> **REQUIRED WORK**
The reply should contain all of the data below, word for word.

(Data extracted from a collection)
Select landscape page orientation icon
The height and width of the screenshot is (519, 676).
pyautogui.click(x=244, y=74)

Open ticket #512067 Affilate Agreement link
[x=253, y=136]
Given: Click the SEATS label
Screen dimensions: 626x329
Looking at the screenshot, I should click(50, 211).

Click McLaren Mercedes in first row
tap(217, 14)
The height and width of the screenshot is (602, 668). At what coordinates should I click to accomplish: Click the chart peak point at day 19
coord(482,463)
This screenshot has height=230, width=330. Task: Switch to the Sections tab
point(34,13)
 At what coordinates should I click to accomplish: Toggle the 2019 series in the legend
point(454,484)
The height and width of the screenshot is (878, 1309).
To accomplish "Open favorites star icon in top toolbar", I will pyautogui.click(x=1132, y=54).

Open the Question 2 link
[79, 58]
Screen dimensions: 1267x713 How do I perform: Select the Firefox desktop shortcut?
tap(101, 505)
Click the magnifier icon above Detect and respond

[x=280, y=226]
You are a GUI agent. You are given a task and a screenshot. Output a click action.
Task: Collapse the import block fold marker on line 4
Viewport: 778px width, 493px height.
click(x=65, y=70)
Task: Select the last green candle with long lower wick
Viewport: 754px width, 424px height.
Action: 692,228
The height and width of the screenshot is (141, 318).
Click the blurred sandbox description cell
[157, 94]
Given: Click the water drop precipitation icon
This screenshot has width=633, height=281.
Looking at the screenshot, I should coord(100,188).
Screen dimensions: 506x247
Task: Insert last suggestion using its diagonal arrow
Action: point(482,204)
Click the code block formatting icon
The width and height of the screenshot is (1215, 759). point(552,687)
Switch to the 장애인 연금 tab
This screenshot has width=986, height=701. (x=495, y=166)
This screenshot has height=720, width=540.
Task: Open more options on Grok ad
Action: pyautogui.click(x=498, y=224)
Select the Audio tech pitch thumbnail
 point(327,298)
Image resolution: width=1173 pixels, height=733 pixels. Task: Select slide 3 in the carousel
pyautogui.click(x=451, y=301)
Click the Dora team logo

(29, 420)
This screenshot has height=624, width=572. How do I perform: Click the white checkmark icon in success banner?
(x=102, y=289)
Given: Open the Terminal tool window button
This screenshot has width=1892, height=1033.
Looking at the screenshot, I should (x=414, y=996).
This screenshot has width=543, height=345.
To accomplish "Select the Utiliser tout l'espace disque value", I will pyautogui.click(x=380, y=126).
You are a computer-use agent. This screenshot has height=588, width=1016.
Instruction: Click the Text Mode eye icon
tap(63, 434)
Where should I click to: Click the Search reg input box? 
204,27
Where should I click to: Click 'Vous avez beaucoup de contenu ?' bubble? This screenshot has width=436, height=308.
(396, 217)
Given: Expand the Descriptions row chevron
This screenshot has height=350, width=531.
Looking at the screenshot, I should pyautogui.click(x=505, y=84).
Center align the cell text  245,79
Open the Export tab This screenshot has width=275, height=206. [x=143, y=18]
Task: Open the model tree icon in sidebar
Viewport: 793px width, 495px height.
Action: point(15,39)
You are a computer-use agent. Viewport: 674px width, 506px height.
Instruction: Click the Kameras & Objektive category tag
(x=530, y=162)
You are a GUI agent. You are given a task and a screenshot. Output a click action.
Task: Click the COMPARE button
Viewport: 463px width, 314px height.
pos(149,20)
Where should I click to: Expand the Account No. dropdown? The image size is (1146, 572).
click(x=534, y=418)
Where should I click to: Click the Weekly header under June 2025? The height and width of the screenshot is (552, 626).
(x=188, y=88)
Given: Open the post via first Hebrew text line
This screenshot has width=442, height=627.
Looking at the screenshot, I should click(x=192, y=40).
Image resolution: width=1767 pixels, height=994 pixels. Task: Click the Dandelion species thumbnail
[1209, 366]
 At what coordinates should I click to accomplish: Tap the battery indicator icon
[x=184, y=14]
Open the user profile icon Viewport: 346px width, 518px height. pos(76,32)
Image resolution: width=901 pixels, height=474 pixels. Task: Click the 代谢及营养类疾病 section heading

> **THE ANSWER**
Select landscape page orientation icon
The height and width of the screenshot is (519, 676).
pyautogui.click(x=244, y=74)

Open ticket #512067 Affilate Agreement link
[x=253, y=136]
Given: Click the SEATS label
Screen dimensions: 626x329
Looking at the screenshot, I should click(50, 211).

Click McLaren Mercedes in first row
tap(217, 14)
The height and width of the screenshot is (602, 668). At what coordinates should I click to accomplish: Click the chart peak point at day 19
coord(482,463)
This screenshot has height=230, width=330. Task: Switch to the Sections tab
point(34,13)
 At what coordinates should I click to accomplish: Toggle the 2019 series in the legend
point(454,484)
The height and width of the screenshot is (878, 1309).
To accomplish "Open favorites star icon in top toolbar", I will pyautogui.click(x=1132, y=54).

Open the Question 2 link
[79, 58]
Screen dimensions: 1267x713 How do I perform: Select the Firefox desktop shortcut?
tap(101, 505)
Click the magnifier icon above Detect and respond

[x=280, y=226]
You are a GUI agent. You are given a task and a screenshot. Output a click action.
Task: Collapse the import block fold marker on line 4
Viewport: 778px width, 493px height.
click(x=65, y=70)
Task: Select the last green candle with long lower wick
Viewport: 754px width, 424px height.
Action: 692,228
The height and width of the screenshot is (141, 318).
Click the blurred sandbox description cell
[157, 94]
Given: Click the water drop precipitation icon
This screenshot has width=633, height=281.
Looking at the screenshot, I should coord(100,188).
Screen dimensions: 506x247
Task: Insert last suggestion using its diagonal arrow
Action: point(482,204)
Click the code block formatting icon
The width and height of the screenshot is (1215, 759). point(552,687)
Switch to the 장애인 연금 tab
This screenshot has width=986, height=701. (x=495, y=166)
This screenshot has height=720, width=540.
Task: Open more options on Grok ad
Action: pyautogui.click(x=498, y=224)
Select the Audio tech pitch thumbnail
 point(327,298)
Image resolution: width=1173 pixels, height=733 pixels. Task: Select slide 3 in the carousel
pyautogui.click(x=451, y=301)
Click the Dora team logo

(29, 420)
This screenshot has height=624, width=572. How do I perform: Click the white checkmark icon in success banner?
(x=102, y=289)
Given: Open the Terminal tool window button
This screenshot has width=1892, height=1033.
Looking at the screenshot, I should (x=414, y=996).
This screenshot has width=543, height=345.
To accomplish "Select the Utiliser tout l'espace disque value", I will pyautogui.click(x=380, y=126).
You are a computer-use agent. This screenshot has height=588, width=1016.
Instruction: Click the Text Mode eye icon
tap(63, 434)
Where should I click to: Click the Search reg input box? 
204,27
Where should I click to: Click 'Vous avez beaucoup de contenu ?' bubble? This screenshot has width=436, height=308.
(396, 217)
Given: Expand the Descriptions row chevron
This screenshot has height=350, width=531.
Looking at the screenshot, I should pyautogui.click(x=505, y=84).
Center align the cell text  245,79
Open the Export tab This screenshot has width=275, height=206. [x=143, y=18]
Task: Open the model tree icon in sidebar
Viewport: 793px width, 495px height.
Action: point(15,39)
You are a computer-use agent. Viewport: 674px width, 506px height.
Instruction: Click the Kameras & Objektive category tag
(x=530, y=162)
You are a GUI agent. You are given a task and a screenshot. Output a click action.
Task: Click the COMPARE button
Viewport: 463px width, 314px height.
pos(149,20)
Where should I click to: Expand the Account No. dropdown? The image size is (1146, 572).
click(x=534, y=418)
Where should I click to: Click the Weekly header under June 2025? The height and width of the screenshot is (552, 626).
(x=188, y=88)
Given: Open the post via first Hebrew text line
This screenshot has width=442, height=627.
Looking at the screenshot, I should click(x=192, y=40).
Image resolution: width=1767 pixels, height=994 pixels. Task: Click the Dandelion species thumbnail
[1209, 366]
 At what coordinates should I click to accomplish: Tap the battery indicator icon
[x=184, y=14]
Open the user profile icon Viewport: 346px width, 518px height. pos(76,32)
Image resolution: width=901 pixels, height=474 pixels. Task: Click the 代谢及营养类疾病 section heading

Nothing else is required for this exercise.